Eighteen families in a south-central Kansas neighborhood have filed a lawsuit accusing a pipeline company of contaminating their water, but the company denies the allegations and says it has been working with the state to address their concerns.
The lawsuit, filed in Sedgwick County District Court on behalf of homeowners in an area northeast of Andover, seeks $2.3 million in damages from San Antonio-based NuStar Pipeline Operating Partnership L.P. The case is scheduled for a jury trial in the summer of 2014.
NuStar has owned the pipeline since 2005, and denies the allegations. The company also maintains that residents have failed to show NuStar caused the contamination.
Gary Koegeboehn, vice president and general manager of the NuStar Central East Region, said in an email to The Wichita Eagle that NuStar has been working “cooperatively and proactively” with the Kansas Department of Health and Environment to address the concerns of the property owners, whose health and safety “is a top priority.”
The lawsuit accuses NuStar of refusing to clean up contamination from a 1990 pipeline rupture in the backyard of the James and Keelie McCrays’ house.

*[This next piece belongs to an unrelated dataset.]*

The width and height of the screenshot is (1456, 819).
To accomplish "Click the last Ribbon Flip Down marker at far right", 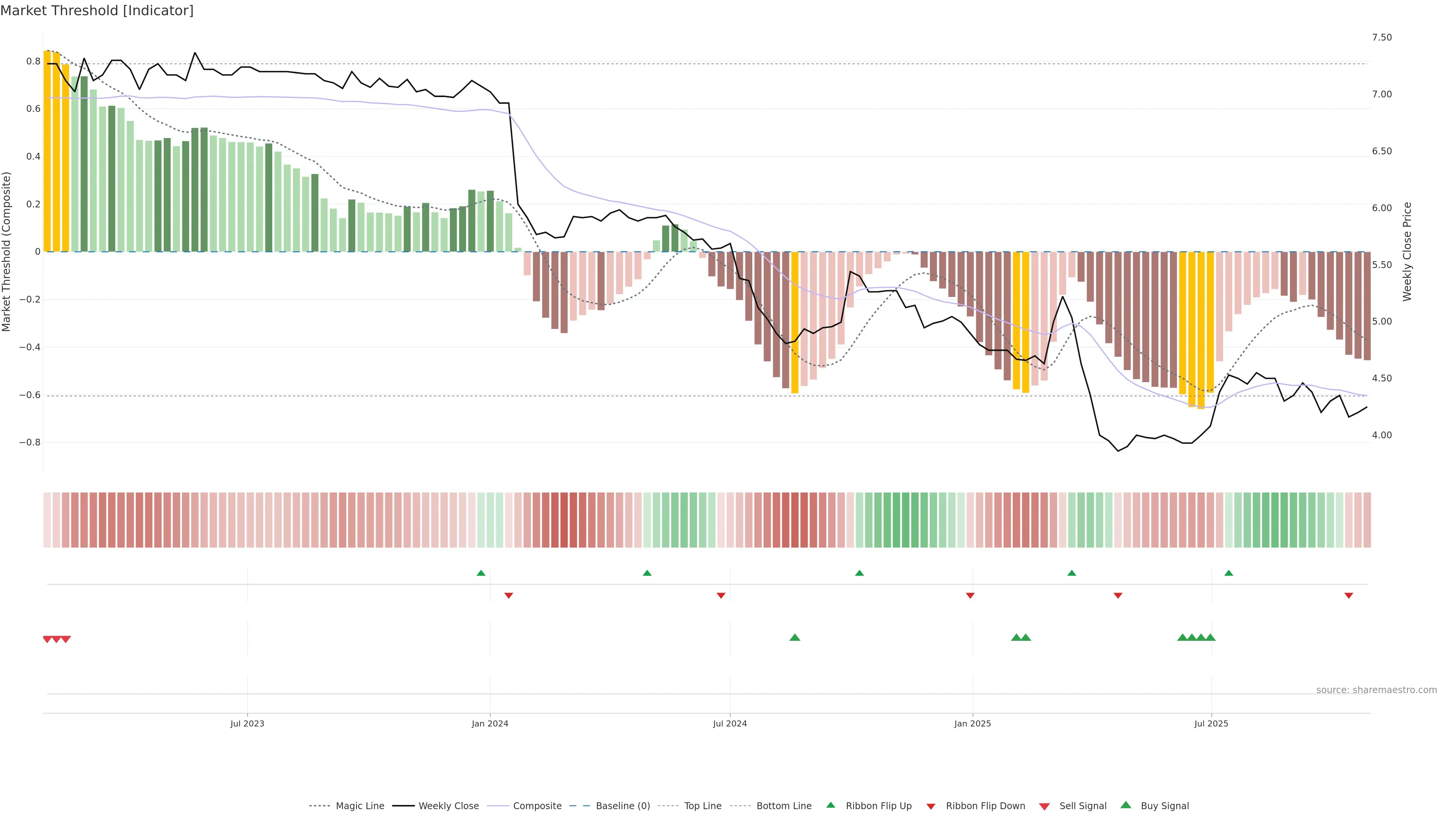I will tap(1349, 595).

The former homeowner of the McCray’s home in 1990 found what looked like gasoline in his yard and told the pipeline’s then-owner, Kaneb Pipe Line Operating Partnership. Kaneb said it removed the contaminated soil and repaired the pipeline. But the lawsuit says that more than two years later, the homeowner began to smell gas in the drinking water. Neighbors said the contamination from the McCrays’ backyard eventually spread to some of their yards.
The KDHE says a resident contacted its Wichita office about the rupture and contamination on Dec. 22, 1992. Sampling found benzene, classified by the Environmental Protection Agency as a carcinogen, in the water and found that the pollution had spread to another home. Kaneb supplied bottled water to both homeowners and in 1993 installed a carbon filter at the home where the rupture occurred.

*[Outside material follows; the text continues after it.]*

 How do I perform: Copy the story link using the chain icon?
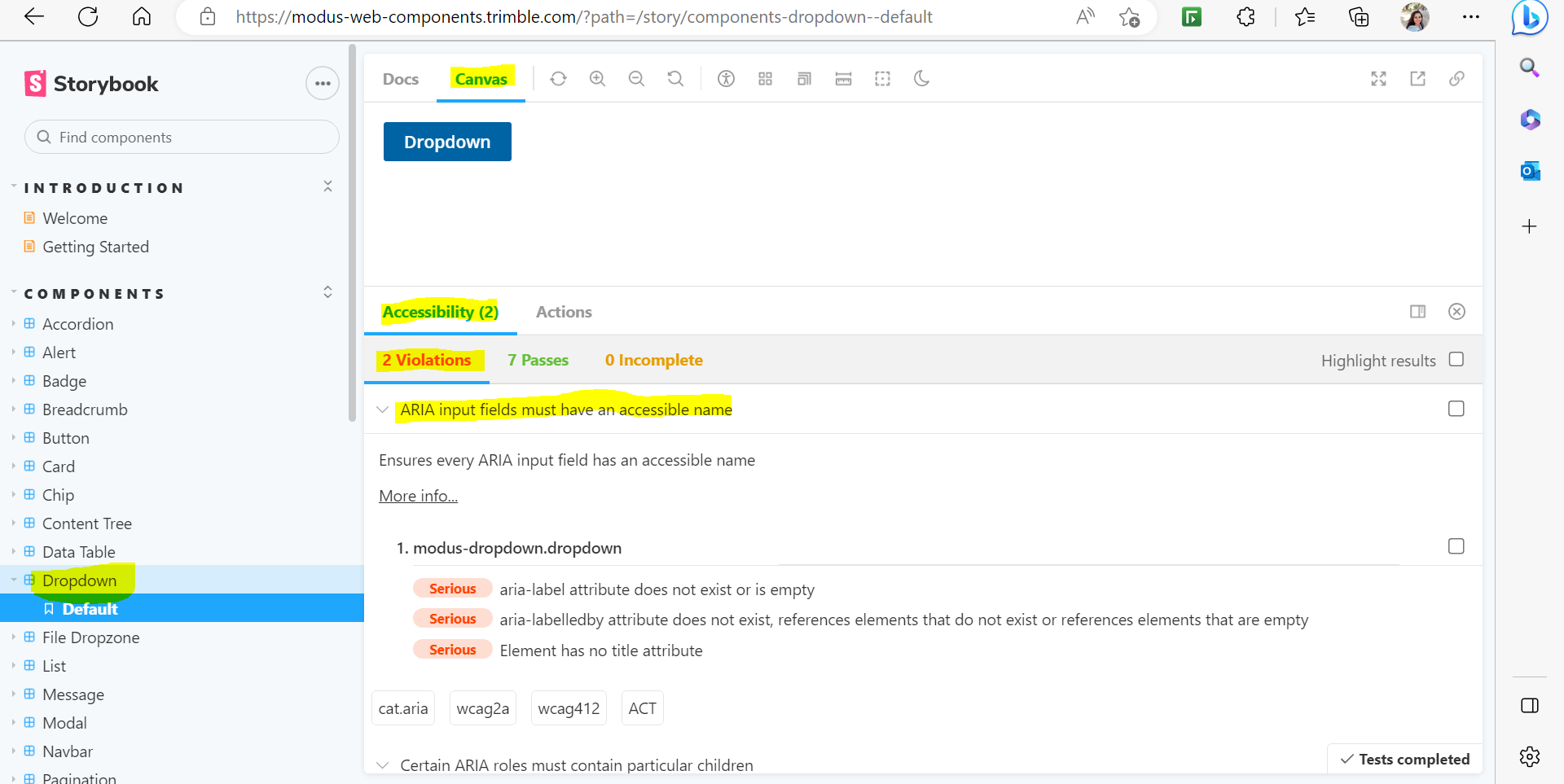tap(1457, 78)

KDHE said sampling of the wells in 1995 and 2001 found no contamination. But the lawsuit says monitoring showed contamination in the neighborhood in 2002, 2003, 2008, 2009 and 2010.
KDHE and NuStar began a well-sampling program in the neighborhood in 2012 at the request of residents and found benzene and other petroleum hydrocarbon-related contaminants above allowable levels for drinking water at six homes. NuStar offered bottled water service to 12 homes and had carbon filtration systems installed on nine wells.

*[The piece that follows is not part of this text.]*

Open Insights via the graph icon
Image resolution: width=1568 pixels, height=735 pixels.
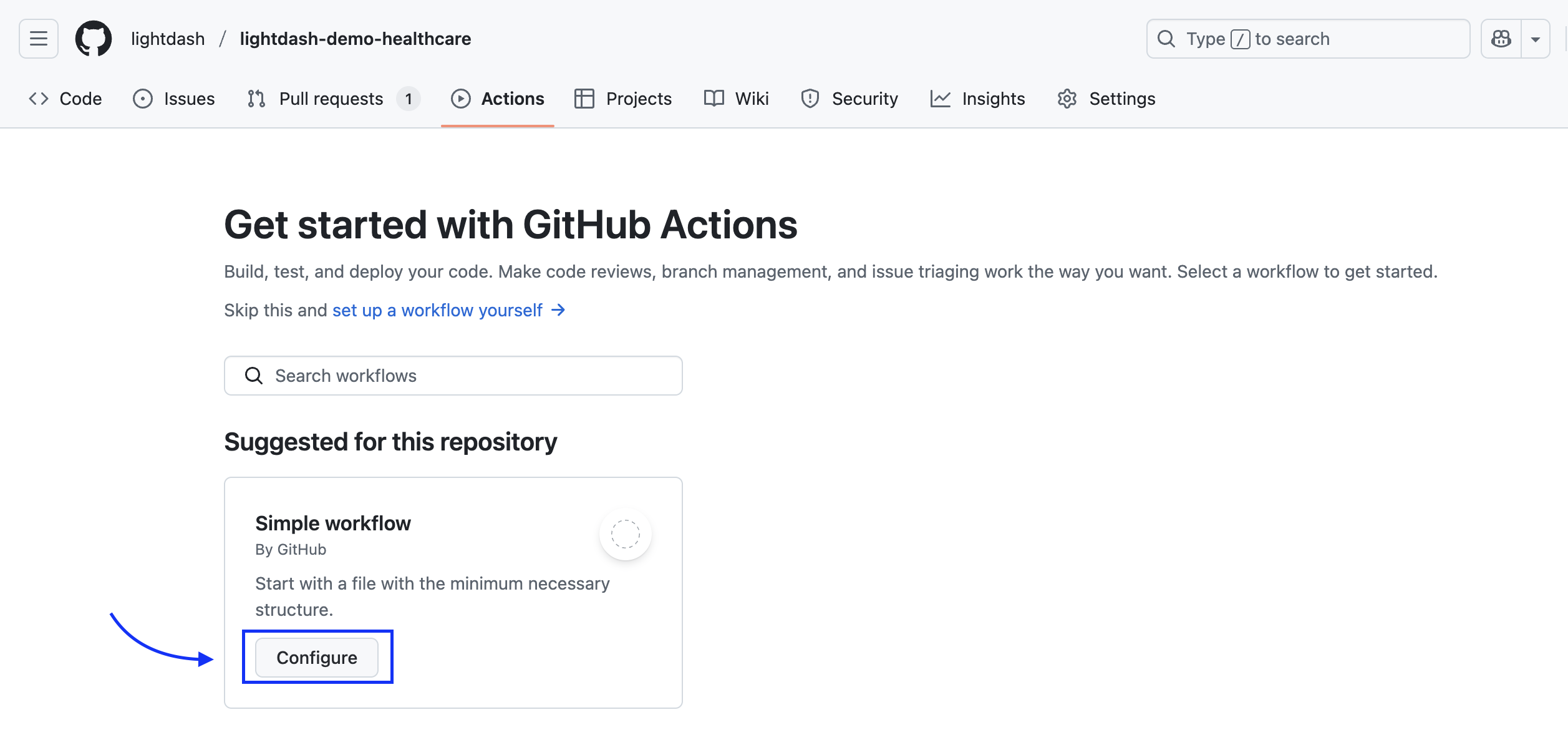(x=939, y=98)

Koegeboehn also said the testing in January 2012 showed that the contamination “was not consistent with the products our pipeline carries” and not connected to the 1990 rupture. “In addition,” he said, “the contamination quickly disappeared. And recent sampling of these wells in 2013 has not detected contamination. In fact, there has been no detection of the contamination identified in early 2012 since May 2012.”